----- Material provided
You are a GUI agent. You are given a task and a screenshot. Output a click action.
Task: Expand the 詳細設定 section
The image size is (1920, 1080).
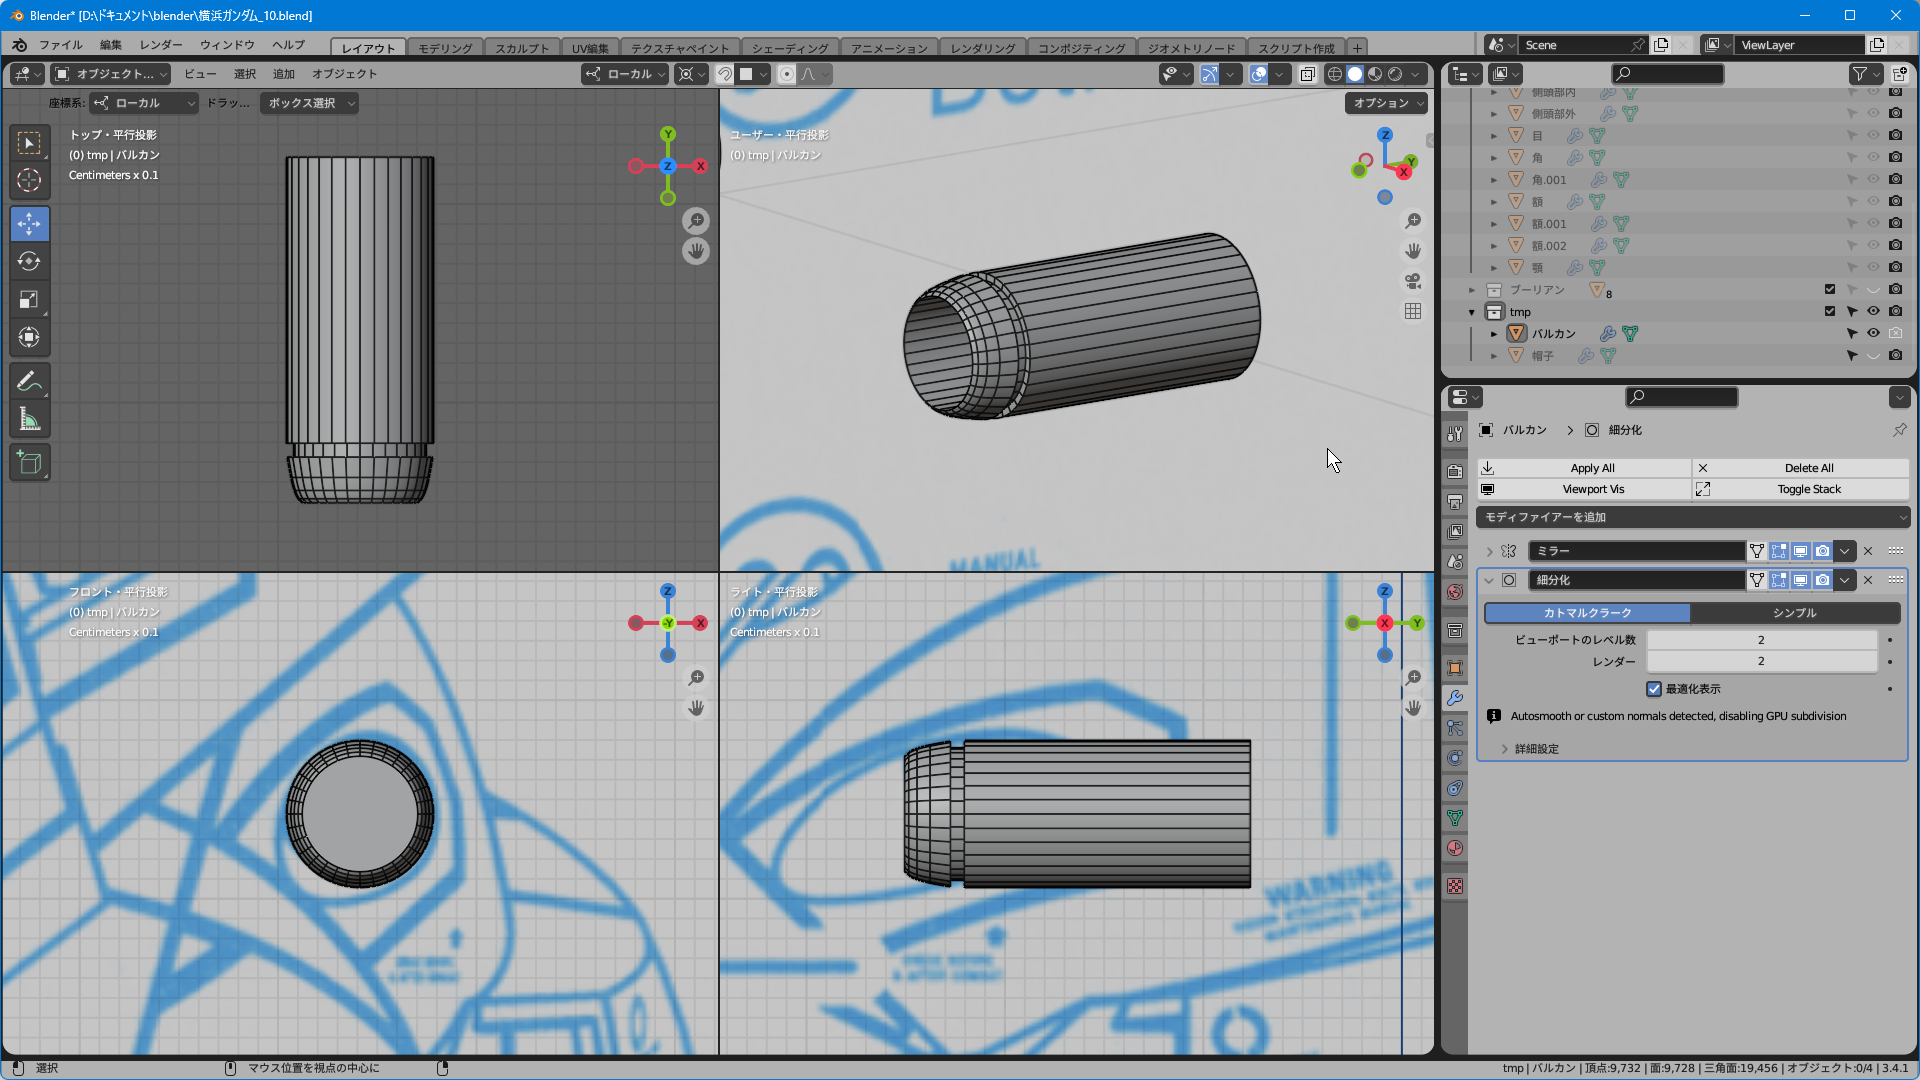[1536, 749]
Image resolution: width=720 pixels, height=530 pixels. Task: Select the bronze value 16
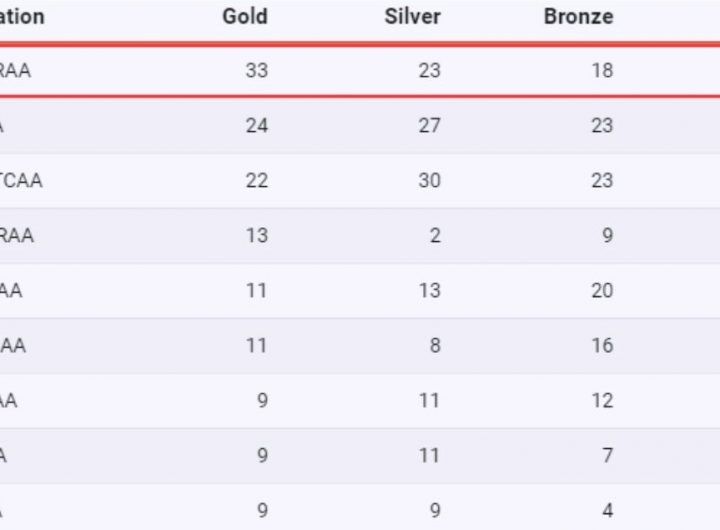(x=602, y=345)
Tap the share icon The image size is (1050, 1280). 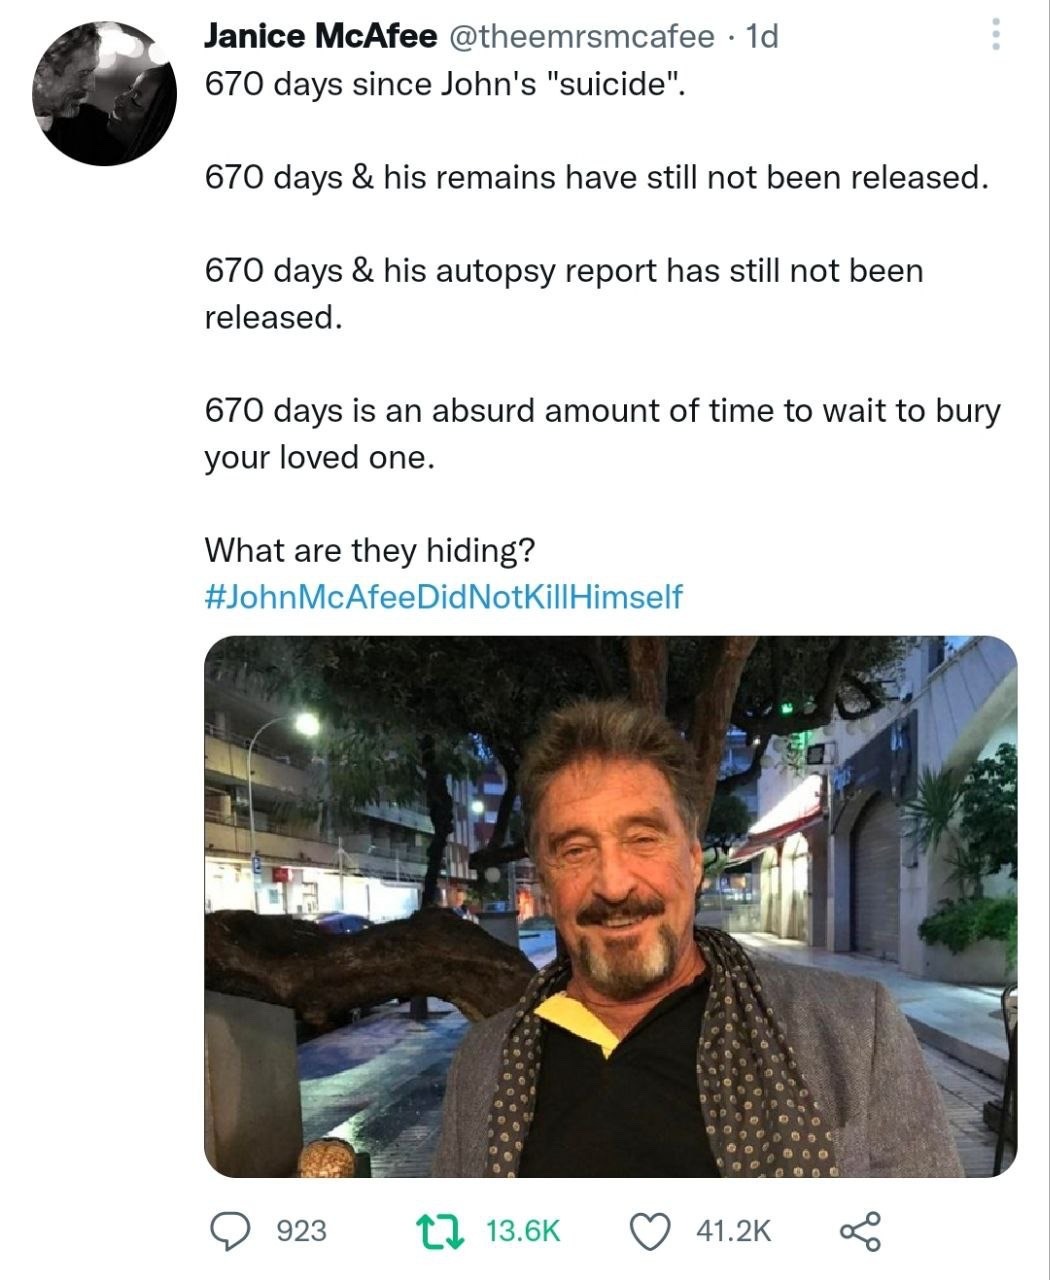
----------
Set problem: Change "image size" to "canvas size" throughout the entries above, leaving the rest of the text intact. Omit the pictures from your output.

Exercise solution:
You are a GUI agent. You are given a task and a screenshot. Output a click action.
Task: Expand the 詳細設定 section
The canvas size is (1920, 1080).
[1536, 749]
Image resolution: width=720 pixels, height=530 pixels. Task: Select the bronze value 16
(x=602, y=345)
Tap the share icon The canvas size is (1050, 1280). 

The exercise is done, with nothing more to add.